■ Что сделать ■
1. Ответьте на вопросы по тексту о Золя:
(a) До какой температуры доходило наверху, где работал Маэ?
(b) Журналисту из какого издания Золя рассказал о своей заветной мысли?
(c) Какое название Золя выбрал для следующего романа?
2. Перепечатайте без изменений часть текста о Золя: от слов «Внизу находился Захария, над» до слов «в узкой щели.» включительно.

##### Текст для чтения #####

Внизу находился Захария, над ним Лэвак, выше Шаваль, а на самом верху – Маэ. Они пробивали борозды в шиферном слое, затем делали две вертикальные подсечки в самом пласту и ломом откалывали верхнюю часть глыбы. Уголь был мягкий, глыба разбивалась и кусками скатывалась по животу и бедрам рудокопа. Когда куски угля, падая на доску, скапливались там, забойщики оказывались словно замурованными в узкой щели.
Хуже всех доставалось Маэ. Температура наверху доходила до тридцати пяти градусов, не было никакой тяги, удушливый воздух становился невыносимым. Чтобы виднее было в темноте, Маэ повесил свою лампочку на гвоздь над самой головой, и от огня, припекавшего затылок, казалось, вскипала в жилах кровь. Но больше всего мучила старого забойщика рудничная сырость. В нескольких сантиметрах от его лица просачивалась грунтовая вода, все время быстро и монотонно падая крупными каплями на одно и то же место. Как он ни вертел шеей, как ни откидывал назад голову, вода капала беспрерывно и, плюхая, заливала ему лицо. Через четверть часа Маэ весь вымок и вспотел, от него шел горячий пар, как от белья во время стирки. В то утро капля упорно попадала ему в глаз, он даже выругался. Маэ все же не хотел прерывать работу и так сильно взмахивал кайлом, что все тело его сотрясалось; он лежал между двумя пластами породы, словно тля между страницами книги, и казалось, что его вот-вот задавит».[164]
«Жерминаль», хотя и не дотянул до успеха «Западни», все же хорошо продавался. Золя пробуждал в других совесть. Отвечая на вопрос журналиста из «Утра» («Matin»), писатель поделился с ним заветной мыслью: «Пусть меня обвинят в том, что я социалист, но, когда я узнал о бедственном положении шахтеров, меня охватила огромная жалость. Моя книга – это творение жалости, ничего кроме этого, и, если кто-нибудь, кто станет ее читать, испытает то же чувство, я буду счастлив, цель моя будет достигнута… Сейчас готовится великое социальное движение, появилось стремление к справедливости, с которым следует считаться, не то все старое общество будет сметено. Однако я не думаю, что это движение начнется во Франции, у нас слишком вялая порода. И именно потому в моем романе я для воплощения воинствующего социализма выбрал русского.[165] Удалось ли мне показать в моем романе стремление отверженных к справедливости? Не знаю. Но я хотел объяснить и то, что обыватель сам по себе не виноват. Вся ответственность лежит на сообществе людей».[166]
Тот, кто плохо знал исключительную работоспособность Золя, мог бы подумать, будто его совершенно истощили усилия, которые он прилагал, чтобы довести до конца работу над «Жерминалем». А на самом деле он, едва закончив отвечать на письма друзей, полные восторгов по адресу его последнего романа, уже намеревался приступить к следующей книге. «Я действительно очень устал и измучился с „Жерминалем“, – заявил он корреспонденту одного португальского издания. – Вот почему я хочу теперь написать роман в полутонах, роман, не требующий больших усилий… Я выбрал для него название „Творчество“, но это название не окончательное, потому что оно не слишком удачное».

##### Исходные данные #####

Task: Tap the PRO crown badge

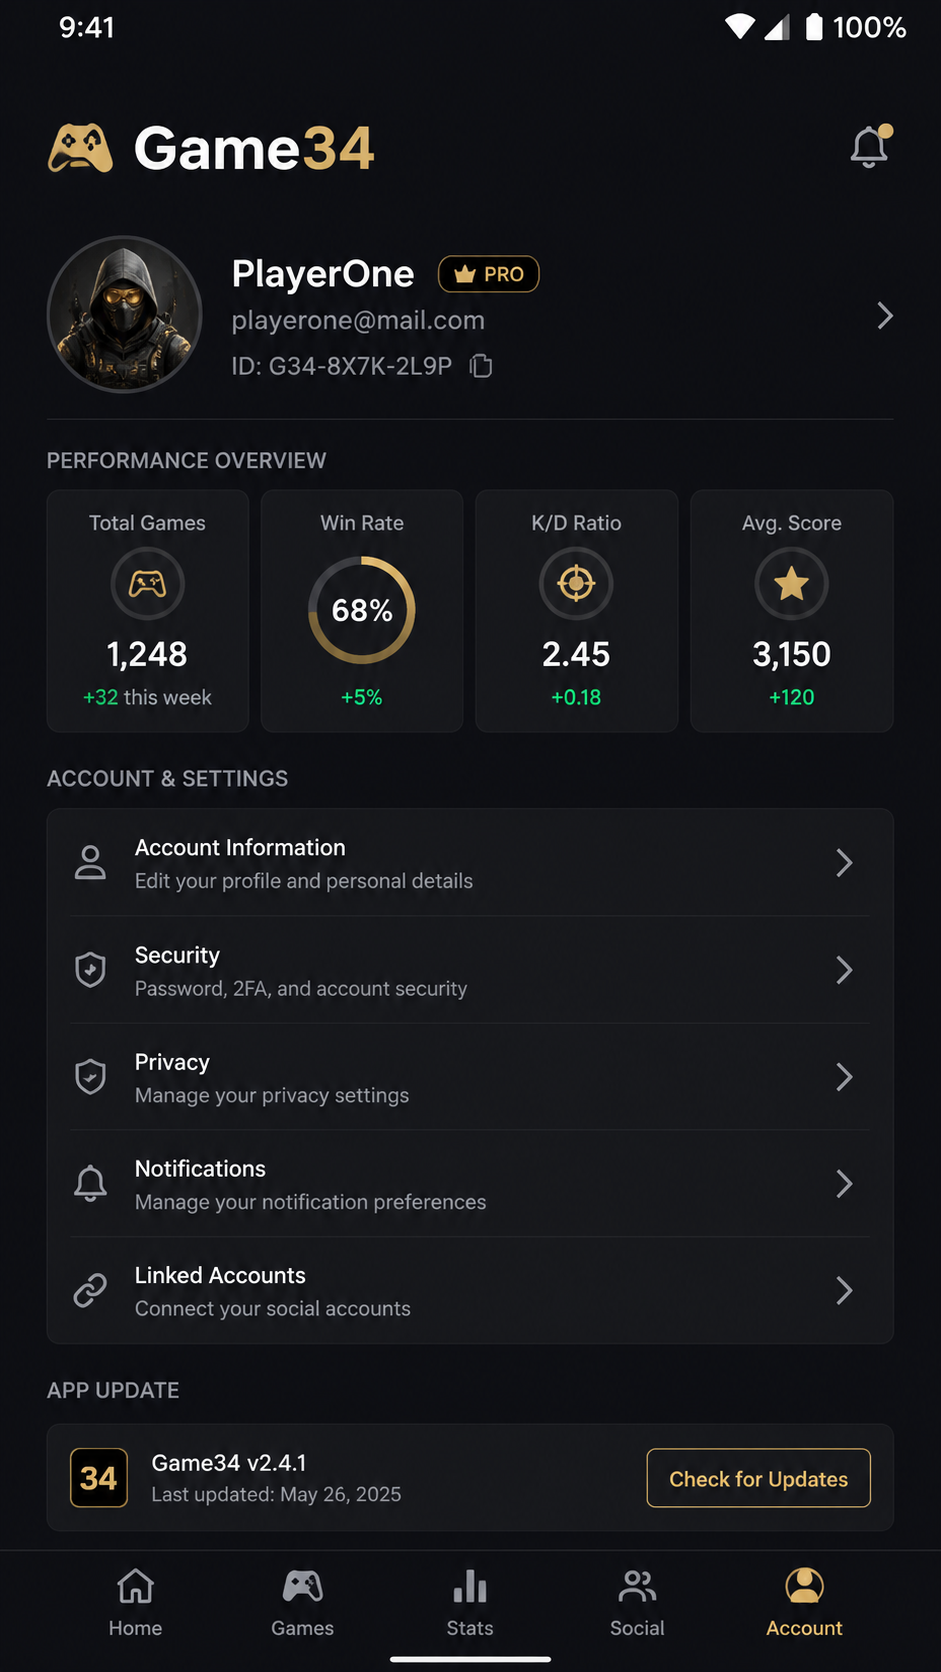Action: [x=489, y=274]
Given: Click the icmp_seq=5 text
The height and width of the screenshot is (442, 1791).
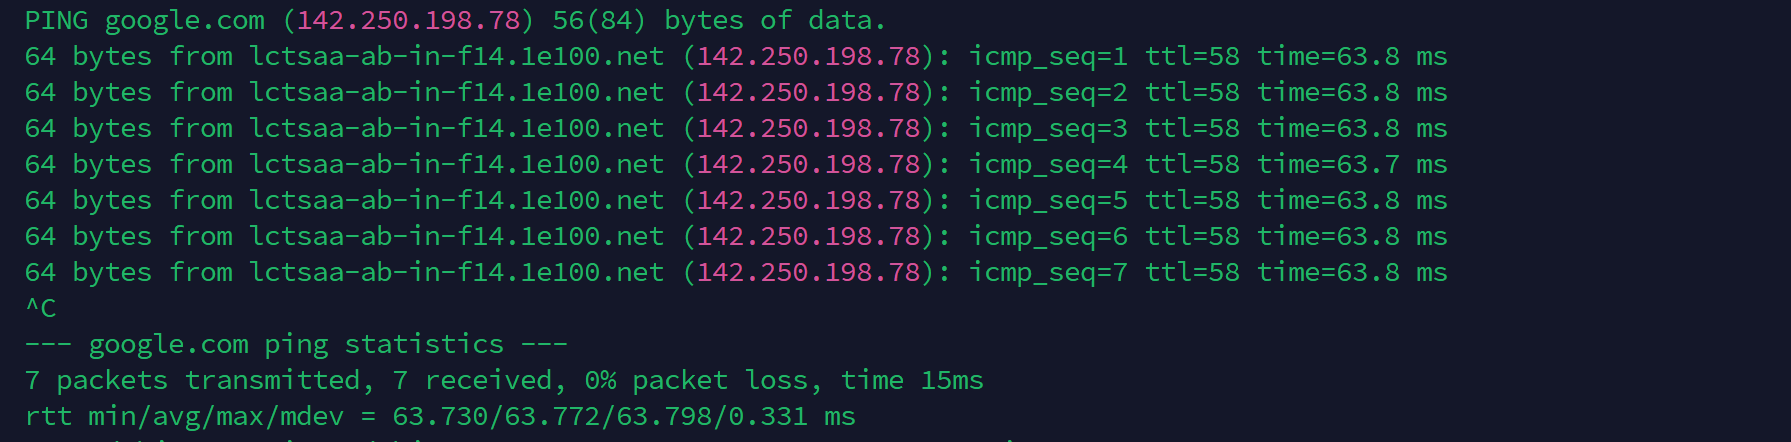Looking at the screenshot, I should click(1048, 200).
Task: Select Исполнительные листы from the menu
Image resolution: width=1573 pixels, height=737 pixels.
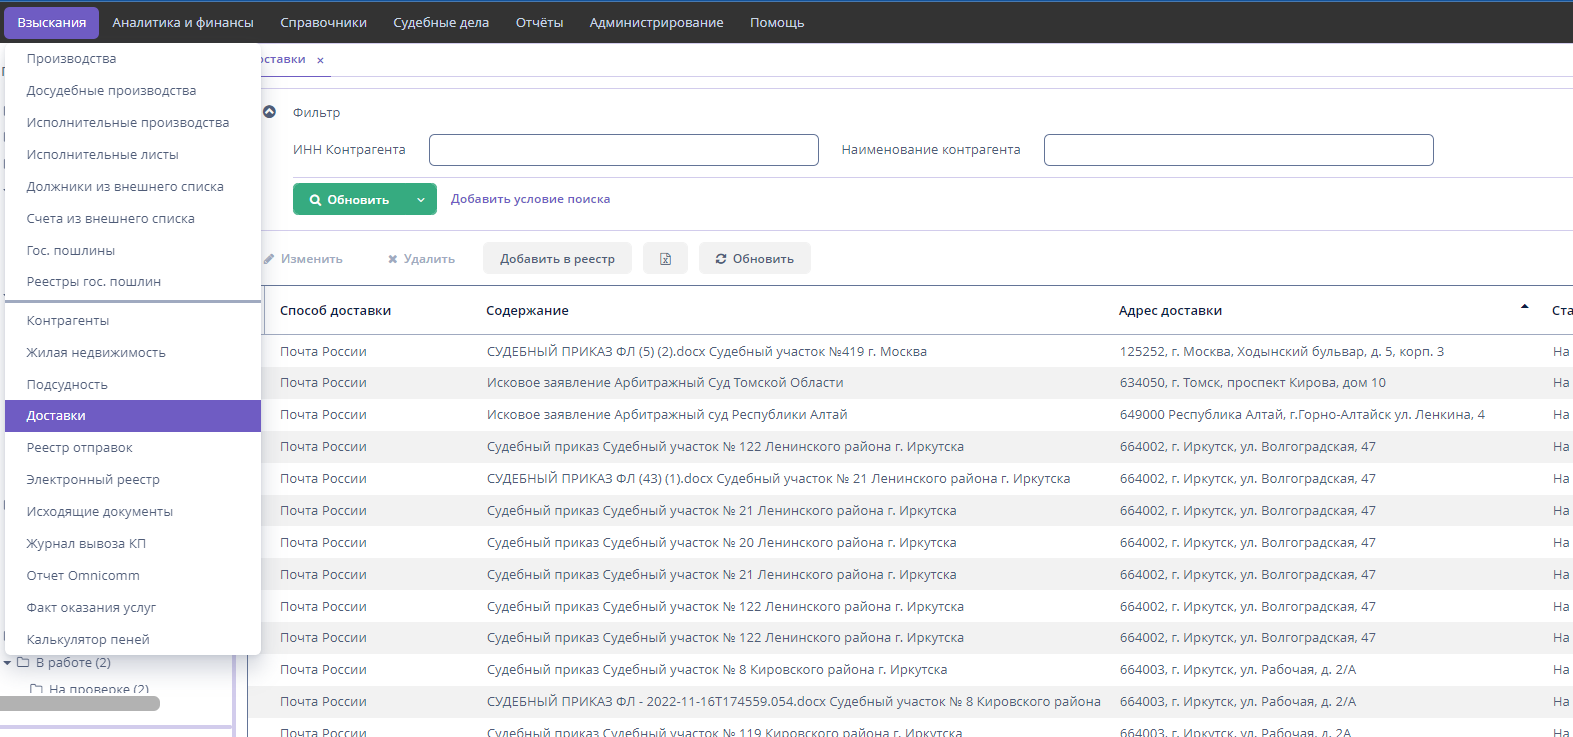Action: pyautogui.click(x=102, y=155)
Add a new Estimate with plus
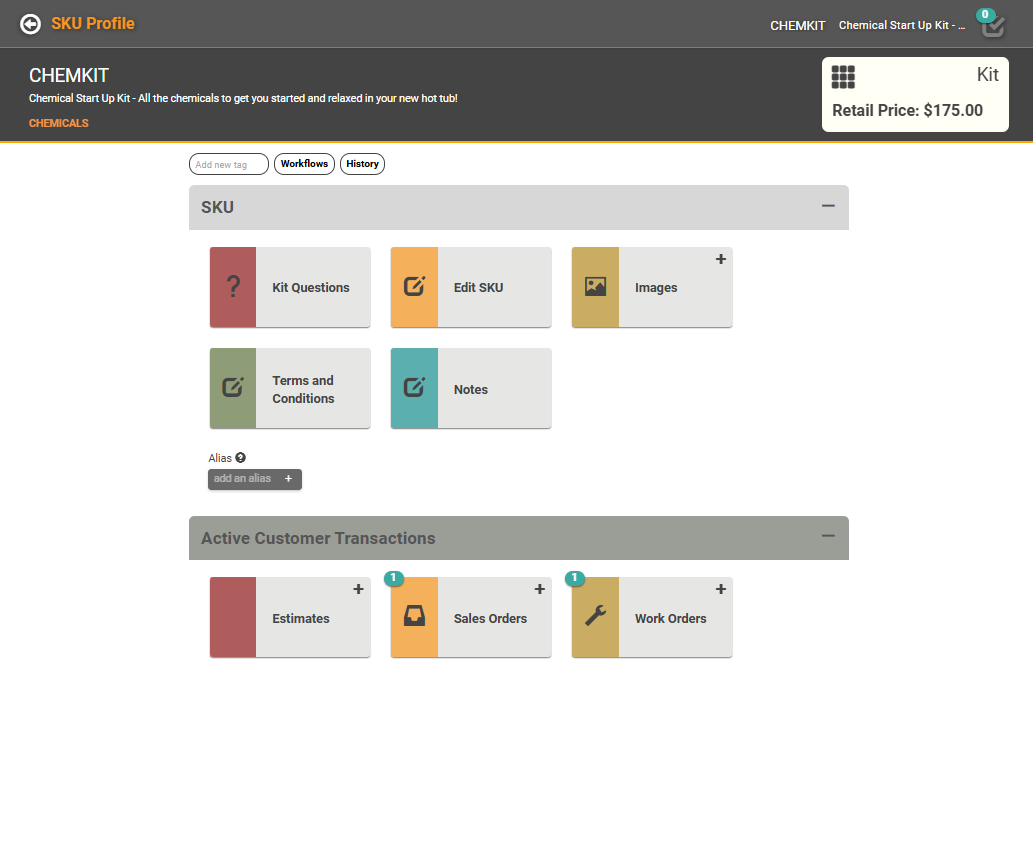 [x=359, y=589]
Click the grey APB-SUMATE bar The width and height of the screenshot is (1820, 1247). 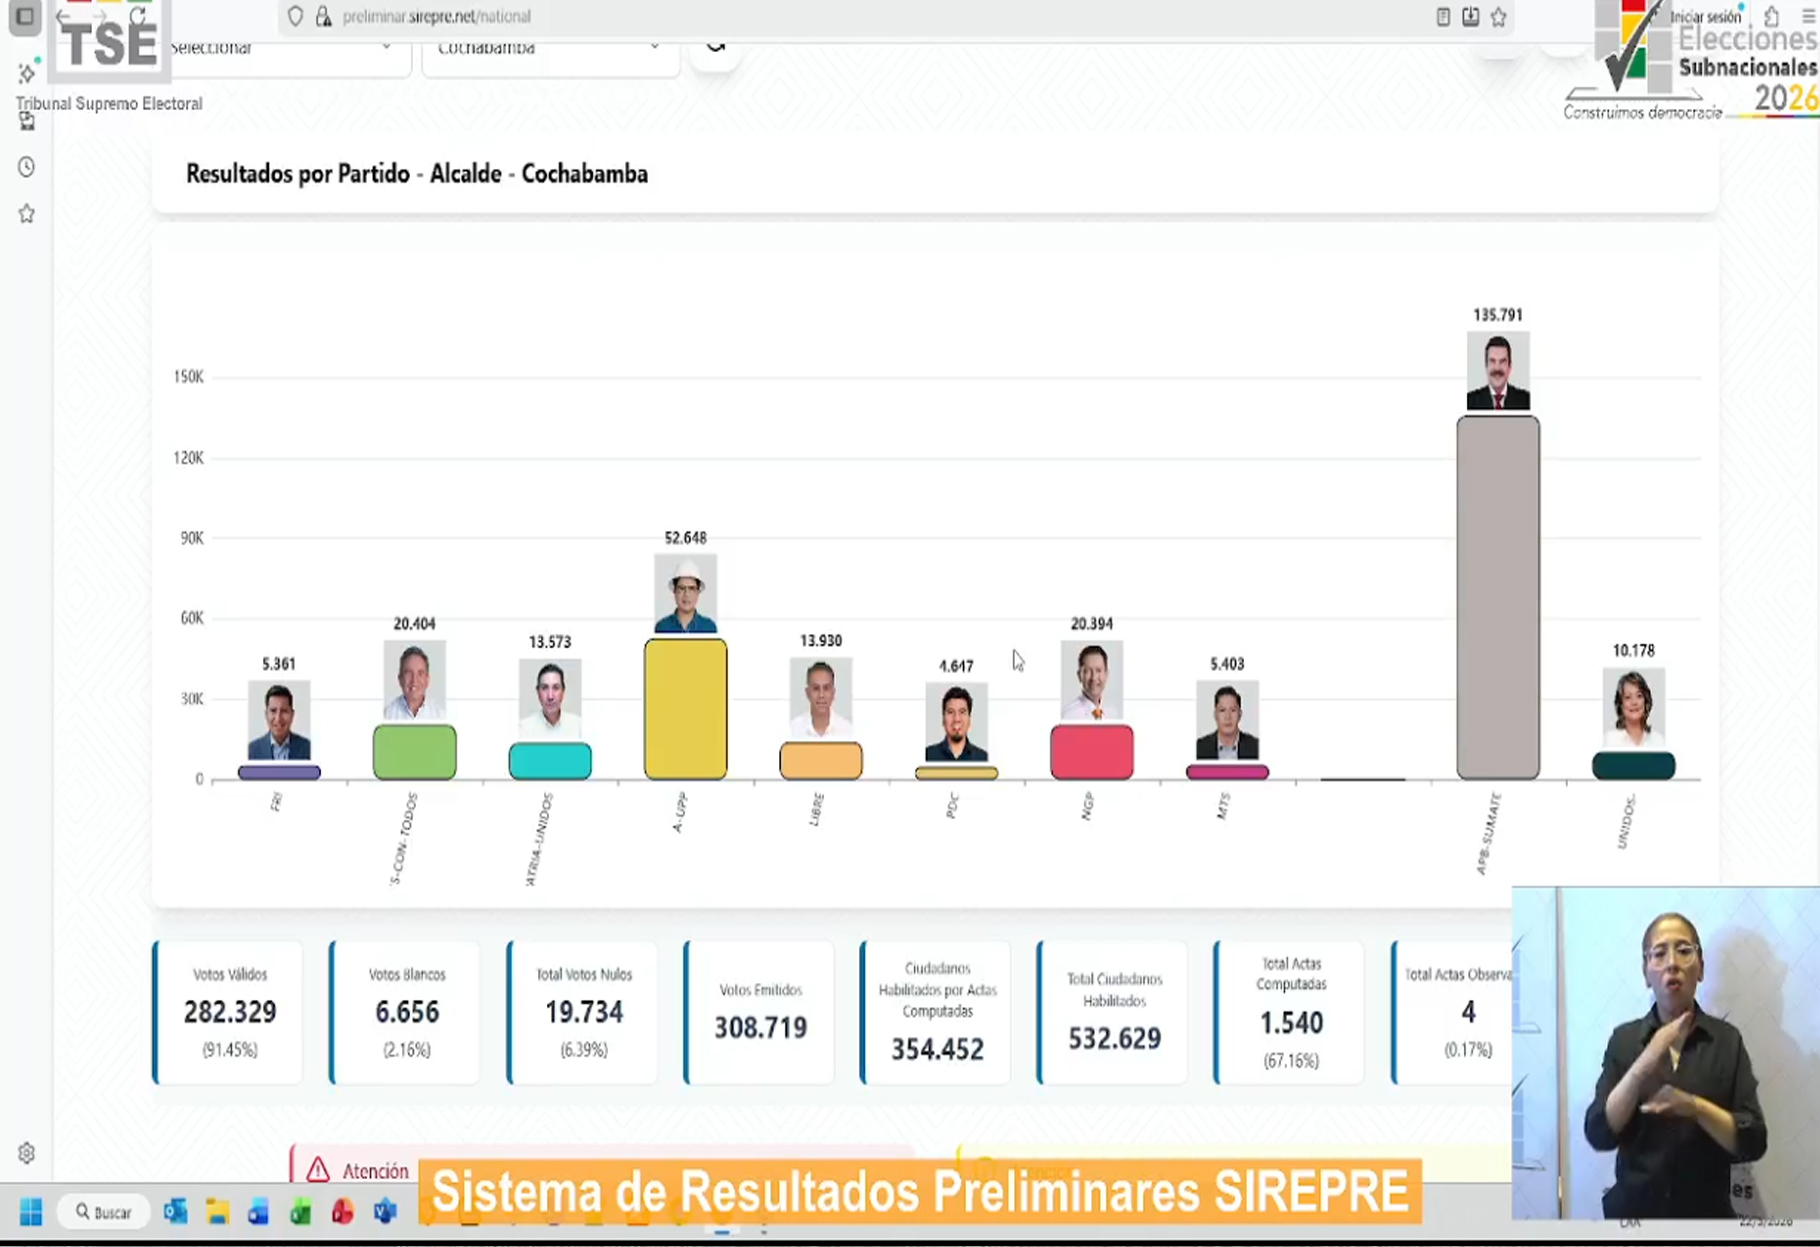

#####

■ Ответы по заданиям ■
1.
(a) До тридцати пяти градусов.
(b) Из «Утра» («Matin»).
(c) «Творчество».

2.
Внизу находился Захария, над ним Лэвак, выше Шаваль, а на самом верху – Маэ. Они пробивали борозды в шиферном слое, затем делали две вертикальные подсечки в самом пласту и ломом откалывали верхнюю часть глыбы. Уголь был мягкий, глыба разбивалась и кусками скатывалась по животу и бедрам рудокопа. Когда куски угля, падая на доску, скапливались там, забойщики оказывались словно замурованными в узкой щели.